By now all of you must have heard about the debacle that is the latest census. The intent of going electronic was right, but the execution left a lot to be desired! Unfortunately, the issues we had with the site has had a number of negative consequences. A full review will be commissioned, but in the meantime we can expect “heads to roll” and the IT supplier is likely to have to pay some sort of compensation. However, from my perspective, the biggest fallout is the big dent in confidence that this debacle has led to with the general public. Indeed, it will be a pity if this issue leads to future technology projects not getting off the ground due to this general lack of confidence.
Having looked at the potential fallout, let’s try and analyse what may have potentially happened. I am using the word ‘potentially’ here as no formal investigation has been conducted and as a result there is no official word on this. From what we have read and heard, any one of the following scenarios could have occurred:
- A distributed Denial of Service (DDoS) attack may have taken place from overseas, either overwhelming the internet connection to the website or the servers hosting the website themselves
- A similar attack could have occurred emanating locally from within Australia
- The web infrastructure hosting the website was not designed with enough capacity and when a large portion of the population tried to logon at the same time on Tuesday evening, the website failed
- A fourth scenario is possible where there was a failure in any of the system components of the web infrastructure leading to the outage, but this perhaps the least likely of all scenarios.

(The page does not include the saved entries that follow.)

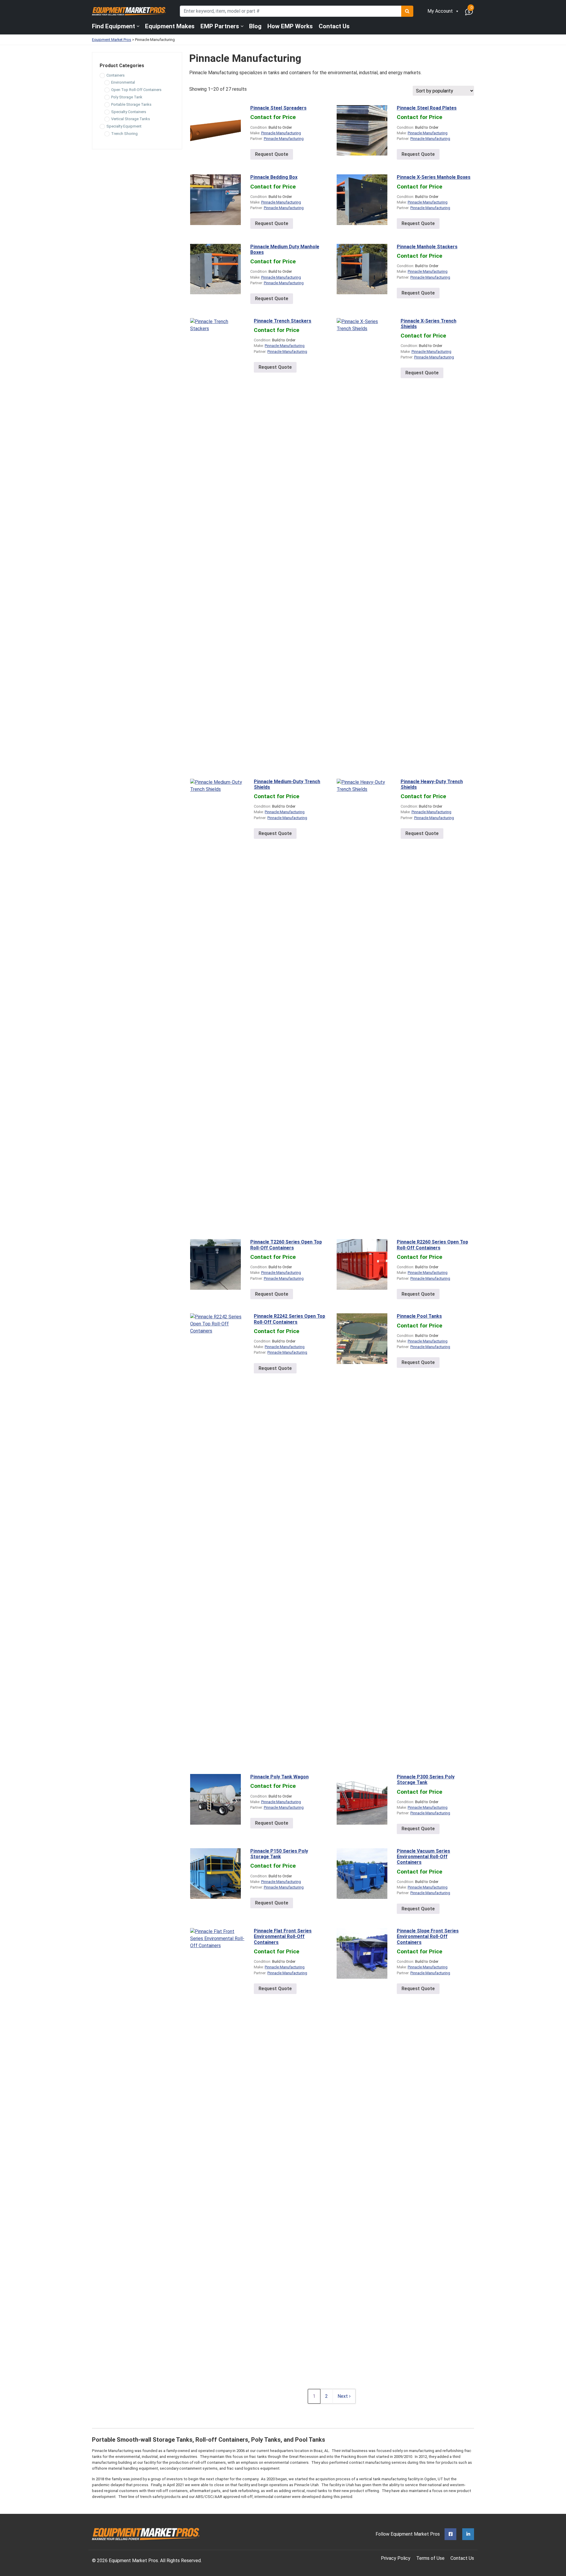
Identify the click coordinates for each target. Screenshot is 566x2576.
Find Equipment (113, 26)
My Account (440, 11)
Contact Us (334, 26)
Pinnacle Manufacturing (281, 133)
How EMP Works (290, 26)
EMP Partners (219, 26)
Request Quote (271, 154)
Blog (255, 26)
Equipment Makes (170, 26)
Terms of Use (430, 2558)
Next (343, 2396)
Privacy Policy (395, 2558)
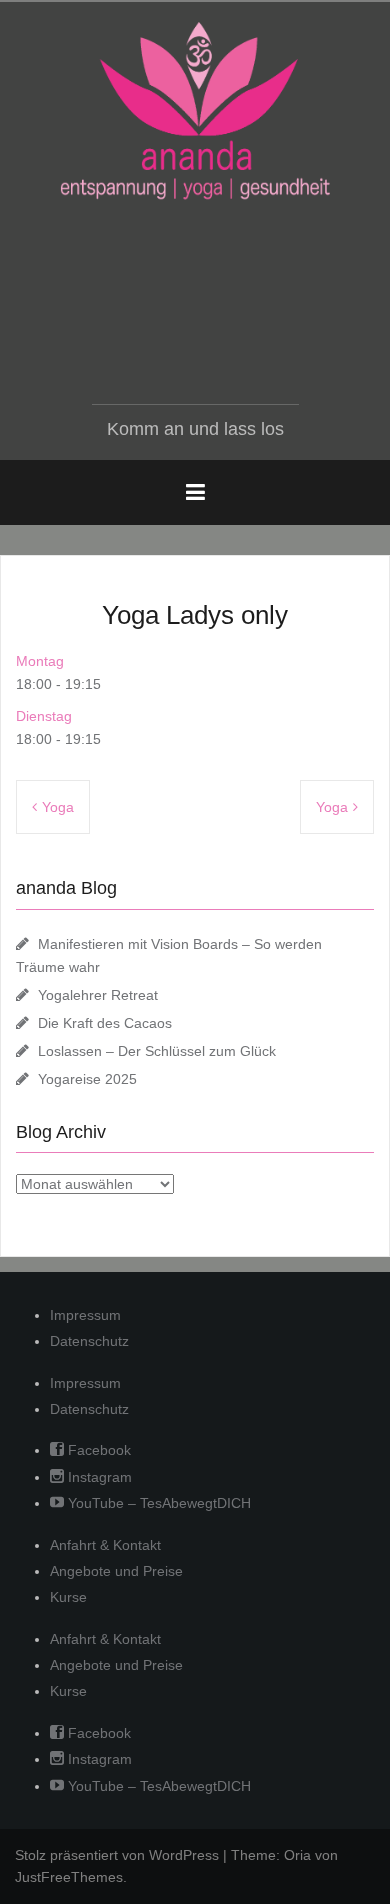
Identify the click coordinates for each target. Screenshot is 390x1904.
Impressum (85, 1315)
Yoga (58, 807)
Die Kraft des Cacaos (105, 1023)
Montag (40, 661)
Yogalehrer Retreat (98, 995)
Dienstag (44, 716)
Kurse (68, 1597)
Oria (297, 1855)
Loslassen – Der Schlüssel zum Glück (157, 1051)
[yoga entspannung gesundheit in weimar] (195, 111)
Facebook (97, 1450)
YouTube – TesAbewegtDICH (157, 1503)
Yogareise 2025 (87, 1079)
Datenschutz (89, 1341)
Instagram (98, 1477)
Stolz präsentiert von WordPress (117, 1855)
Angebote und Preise (116, 1571)
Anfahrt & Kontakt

As stated before, without a full investigation being conducted, it is difficult to say which of the above may have eventuated.
Having discussed the possible scenarios above, let’s now look at the mitigations that could have been in place to prevent the issue. I will only concentrate on the first three as these are the likely scenarios:
- An international DDoS – there are many solutions in the market available from technology providers to help mitigate DDoS attacks. Attacks flooding the internet connection to the website are best addressed using any of a number of technologies available on the market in conjunction with the internet provider. Attacks targeting the website itself can be addressed using various technologies in conjunction with the website designer. To stop an overseas based DDoS attack, your internet provider could simply filter out all requests to the website originating from an overseas IP address. The point here is that there are many technology solutions in the market that can easily be obtained to address a DDoS attack.
- A local DDoS – the solutions discussed above are equally applicable to a local DDoS attack as well. The only exception is that it is counter intuitive to filter out local IP addresses for obvious reasons. DDoS attacks are quite common now and for something as prominent as the census website, protection against DDoS attacks should have been a mandatory requirement
- Inadequate capacity within the web infrastructure – this again can, and should have been, addressed with relative ease. Estimating peak load (e.g. 70% of the population logging on between 7.30pm and 11.30pm on census night) and then testing the ability of the website to handle this load should have clearly revealed its robustness in this scenario. If issues were found, adding more capacity and / or applying other technology solutions such as load balancers should have addressed the issue. The point to remember here is that your estimate of peak load has to be accurate in order to model the right amount of traffic and subsequently be able to detect any issues and remediate them. I suspect that this may have led to some of the issues we saw
The government’s initiative to use electronic means to carry out the census was a good call in utilising technology to make things more efficient and effective. Unfortunately, the execution was not quite on the mark and has potentially led to a general loss of confidence in projects of this type. A number of possible causes for this issue has been discussed ranging from overseas and local DDoS attacks to the infrastructure not being able to handle peak load. I have discussed some simple steps to mitigate these issues ranging from technology solutions to mitigate DDoS attacks to simple steps around load testing and then implementing technology solutions to address any issues determined. One can only hope that all parties involved can learn some key lessons from this situation and that we do not get a repeat of this with future technology initiatives.